BEGIN DOCUMENT EXCERPT

Lo, Ken <ken.lo <at> roche.com> writes:
Hi all,
I am running into a snag using quantile function in stats. Basically, I
don't understand why the loop below throws the error that it does.
test.data <- rnorm(1000, 0, 1)
for (i in seq(0.00001, 0.001, 0.00001)){
test <- quantile(test.data, probs=seq(0,1,i));
print(i);
}
It runs fine from 1e-05 to 0.00024, but then throws the error
Error in quantile.default(test.data, probs=seq(0,1,i)):
'probs' outside [0,1]
I tested it some more by using
test <- quantile(test.data, probs=seq(0,1,0.00024));
test <- quantile(test.data, probs=seq(0,1,0.00025));
both ran fine. So, I'm baffled as to what the error actually is.
This is a result of numerical imprecision
(see FAQ 7.31), but I think it's not your fault.
set.seed(1001) ## for reproducibility, although not
## really necessary here
test.data <- rnorm(1000,0,1)
for (i in seq(0.00001, 0.001, 0.00001)){
test <- quantile(test.data, probs=seq(0,1,i))
print(i)
}
fails as reported
let's see what's going on --
zz <- seq(1e-5,1e-3,1e-5)
test <- quantile(test.data, probs=seq(0,1,2.5e-4)) ## OK
test <- quantile(test.data, probs=seq(0,1,zz[25])) ## not OK
zz[25]-2.5e-4
[1] 5.421011e-20
so let's look closer ...

END DOCUMENT EXCERPT

▸ TASKS AND EXERCISES:
**a)** In the R quantile thread, over what range of values did the loop run fine before the error appeared?
**b)** Continue the R quantile thread from the point where its text ends.

BEGIN INFORMATION GIVEN

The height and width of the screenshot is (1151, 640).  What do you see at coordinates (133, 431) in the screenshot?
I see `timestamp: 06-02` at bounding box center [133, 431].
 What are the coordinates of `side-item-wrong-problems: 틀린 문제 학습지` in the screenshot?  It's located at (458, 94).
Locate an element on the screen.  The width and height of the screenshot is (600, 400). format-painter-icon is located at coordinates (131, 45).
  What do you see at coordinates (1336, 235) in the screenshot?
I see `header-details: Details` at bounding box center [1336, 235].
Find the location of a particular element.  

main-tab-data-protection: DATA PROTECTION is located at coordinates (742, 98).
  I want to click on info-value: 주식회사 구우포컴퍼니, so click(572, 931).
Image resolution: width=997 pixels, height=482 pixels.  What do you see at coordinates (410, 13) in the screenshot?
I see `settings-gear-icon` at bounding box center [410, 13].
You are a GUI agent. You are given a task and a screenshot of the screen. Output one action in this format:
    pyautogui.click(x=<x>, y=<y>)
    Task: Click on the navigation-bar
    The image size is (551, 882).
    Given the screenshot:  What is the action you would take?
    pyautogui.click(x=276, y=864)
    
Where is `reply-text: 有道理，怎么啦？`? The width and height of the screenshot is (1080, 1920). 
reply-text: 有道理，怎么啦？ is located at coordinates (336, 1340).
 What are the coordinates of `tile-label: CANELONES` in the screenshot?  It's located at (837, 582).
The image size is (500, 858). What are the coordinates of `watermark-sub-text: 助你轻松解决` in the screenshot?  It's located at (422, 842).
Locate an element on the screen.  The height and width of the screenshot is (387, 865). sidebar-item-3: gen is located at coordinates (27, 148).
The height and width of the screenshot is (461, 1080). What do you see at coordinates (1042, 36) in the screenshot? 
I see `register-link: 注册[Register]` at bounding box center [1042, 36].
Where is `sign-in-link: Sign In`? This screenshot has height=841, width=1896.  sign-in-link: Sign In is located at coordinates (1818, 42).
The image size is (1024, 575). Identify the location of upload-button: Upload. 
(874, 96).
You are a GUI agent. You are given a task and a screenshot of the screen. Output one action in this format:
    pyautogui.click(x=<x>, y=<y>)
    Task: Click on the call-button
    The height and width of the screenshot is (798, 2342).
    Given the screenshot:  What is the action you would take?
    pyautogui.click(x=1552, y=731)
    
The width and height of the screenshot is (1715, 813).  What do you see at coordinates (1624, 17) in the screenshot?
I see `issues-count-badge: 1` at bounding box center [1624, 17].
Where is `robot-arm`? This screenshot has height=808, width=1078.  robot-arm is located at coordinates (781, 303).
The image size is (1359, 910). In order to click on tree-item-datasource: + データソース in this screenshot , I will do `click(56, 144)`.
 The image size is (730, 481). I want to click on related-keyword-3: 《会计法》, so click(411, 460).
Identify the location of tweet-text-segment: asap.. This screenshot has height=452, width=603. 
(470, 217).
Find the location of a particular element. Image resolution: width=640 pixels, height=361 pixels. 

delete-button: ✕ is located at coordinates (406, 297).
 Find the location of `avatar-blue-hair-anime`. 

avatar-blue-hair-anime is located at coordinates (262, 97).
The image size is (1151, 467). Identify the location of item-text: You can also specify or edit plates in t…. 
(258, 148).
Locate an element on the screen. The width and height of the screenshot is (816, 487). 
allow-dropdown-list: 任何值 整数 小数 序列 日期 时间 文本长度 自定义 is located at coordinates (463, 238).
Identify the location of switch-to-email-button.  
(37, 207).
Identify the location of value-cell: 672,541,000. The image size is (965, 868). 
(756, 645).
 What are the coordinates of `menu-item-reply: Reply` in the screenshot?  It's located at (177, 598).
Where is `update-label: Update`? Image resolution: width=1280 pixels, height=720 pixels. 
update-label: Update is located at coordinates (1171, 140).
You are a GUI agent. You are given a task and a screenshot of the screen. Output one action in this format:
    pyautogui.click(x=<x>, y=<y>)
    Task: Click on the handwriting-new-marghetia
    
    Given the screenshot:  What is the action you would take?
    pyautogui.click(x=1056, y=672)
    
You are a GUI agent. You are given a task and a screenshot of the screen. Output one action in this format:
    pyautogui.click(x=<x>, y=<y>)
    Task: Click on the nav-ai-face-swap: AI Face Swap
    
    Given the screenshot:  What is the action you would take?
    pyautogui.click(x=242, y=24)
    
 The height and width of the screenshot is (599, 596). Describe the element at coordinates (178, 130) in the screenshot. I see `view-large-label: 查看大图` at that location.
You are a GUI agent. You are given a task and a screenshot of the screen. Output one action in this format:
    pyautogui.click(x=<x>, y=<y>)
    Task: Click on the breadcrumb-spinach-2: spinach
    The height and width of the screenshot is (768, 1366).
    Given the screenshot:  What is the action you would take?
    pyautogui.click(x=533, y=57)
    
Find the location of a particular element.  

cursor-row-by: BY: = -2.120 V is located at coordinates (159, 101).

END INFORMATION GIVEN

▸ YOUR WRITTEN ANSWERS:
**a)** From 1e-05 to 0.00024.

**b)**
zzz <- range(seq(0,1,2.5e-4))
zzz
zzz-c(0,1)
zzz2 <- range(seq(0,1,zz[25]))
zzz2
zzz2-c(0,1)
[1] 0.000000e+00 2.220446e-16
so the results of the seq() call exceed 1 by a little bit.
I think this may actually count as a bug in R (congratulations!)
the documentation for ?seq says.
## The second form generates 'from, from+by', ..., up to the sequence
## value LESS THAN OR EQUAL TO 'TO'. Specifying 'to - from' and 'by'
## of opposite signs is an error.
[emphasis added]
1 + 2.220446e-16 (which is the maximum of the
sequence that 'seq' generates) IS NOT <= 1 ...
In the meantime, here's a workaround ...
for (i in seq(0.00001, 0.001, 0.00001)){
test <- quantile(test.data, probs=pmin(seq(0,1,i),1))
print(i)
}
If I don't hear otherwise I will submit this as
a bug to r-devel ...